I think a large factor in this is the birth order of your child with Ds. Hailey is number 3. By the time she was born, I had a 7 year old and a 3 1/2 year old. Yes, they both reached milestones at different ages, but they were still similar and close to the same. Actually with some things, my second did mastered them earlier trying to keep up with his big brother. Then along comes Hailey who is delayed. I had data and memories to compare her development to. Sometimes that can be overwhelming. It was hard watching her struggle with simple tasks that her brothers seemed to master overnight or even in their sleep. I didn't know how to break down the process of sitting up or standing for her. Gross motor planning comes easy to most typical children. Unfortunately, that is not always the case with a child with Down syndrome. We needed to break down each milestone into a dozen or so components. I am an impatient person...this makes Ds a challenge on many days! It seemed every time I was ready to give up "she's not going to every crawl, walk, etc.",she would make an advancement or meet her milestone. Trust me, if I could will this child to master her milestones, she would have been running at a year. Gross motor delays are a huge challenge to accept early on. When you are out and about, you see parents holding hands with their one year old while walking at the park. You look at your child sheepishly knowing she has just mastered crawling. No, in the grand scheme of life, it is not a big deal, but in that moment, it is. Sometimes I find myself dealing with jealousy over typical children because simple tasks come so easy to them when Hailey had to struggle with each and every one of them.

 As much as a challenge that gross motor was, it doesn't compare to the intellectual side of things. I always "knew" that Hailey would crawl, walk, run, etc. Intellectually there are no guarantees. I grew up getting straight A's and graduating valedictorian of my high school class. I attended college on a full ride scholarship because of those grades. In short, I grew up...if you get good grades, you will go to college and you will be successful. With that mentality, you look at a child with developmental does that translate? It's hard letting that go. When I say that to some people, I get a small sympathetic smile followed with a "it will be ok". Really, is it your child? No. You push your child to get good grades. I push my boys to get good grades. It's hard to change that mentality to pushing for progress and not perfect grades. Yes, I'm getting there, but it's hard. It's difficult to hear children Hailey's age carry on full conversations with their parents, recite their alphabets, count, etc. Hailey is not there yet. She will get there some day, but we don't know when. We don't know what her future holds. Will she attend a program at a college? What will her dreams of her future be?

 I've encountered other challenges that I never gave much thought about before. When we received Hailey's diagnosis, I received a crash course in terminology that I never heard or even knew existed. Medical terms for her heart and Down syndrome, organizations I didn't know existed, tests that needed run on Hailey that I didn't know anything about, educational jargon that made my head spin. Even now, I feel like there is so much I don't know that I need to know. Things that I am afraid I'm going to miss with her that will cause her to be less successful in the future.

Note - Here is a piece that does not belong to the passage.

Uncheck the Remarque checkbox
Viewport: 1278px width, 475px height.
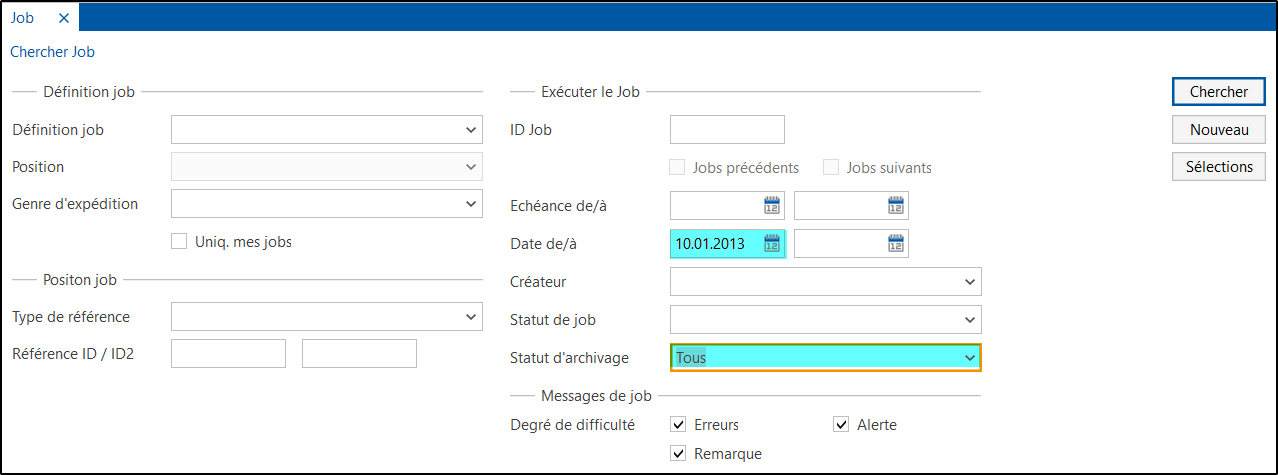tap(678, 453)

The biggest challenge I am having being a parent to Hailey is the fear that I am not enough. That I'm not a good enough parent. That I am not a good enough teacher. That I haven't done enough research. That I don't work with her enough. That I am going to short change her in some way. Society will judge her based on her outward appearance, by her speech, by her mannerisms, her reading and math skills.  What if I don't do enough now. Will someone think she is less of a person later?  What if I don't do enough now...what happens when I am no longer around?

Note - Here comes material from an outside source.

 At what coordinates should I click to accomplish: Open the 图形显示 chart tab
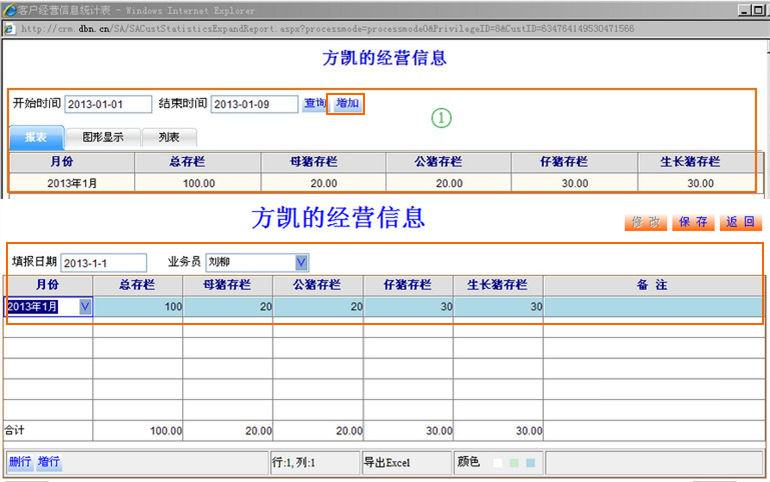pos(103,138)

No matter what challenges arise with my little girl and her disability, I wouldn't trade her for anything in the world.  All the challenges we have overcome thus far with Hailey pale in comparison to what we get in return.

Take a minute to read some of the other challenges below...


  1. Great post! It is like you said, I knew Ellie would crawl, walk, etc but I also assumed speech would be there too. Now, I am slowly learning to understand Ellie's challenges with speech. It seems so daunting when I was told sign language would be the way to go. . . um, I only knew how to spell my name and sign vomit, nurse, hospital, hurt. That wasn't going to get me far! Intellectual challenges--yes! Exactly! Like you said, we do not know what the future holds, but I bet it is going to be pretty awesome.

  2. I have the exact same fears you I teaching Owen enough? Am I pushing him to be the best he can be? And you know what I've been thinking lately.....he IS going to learn what he needs to learn, even if we take time off in the summer to just BE and to just relax. If we are constantly pushing all the time, we aren't giving them the chance to learn for themselves either. They need to be just like typical kids and simply learn. We are there to guide--not shove it down their throats. They are clever--they will learn all they need to know!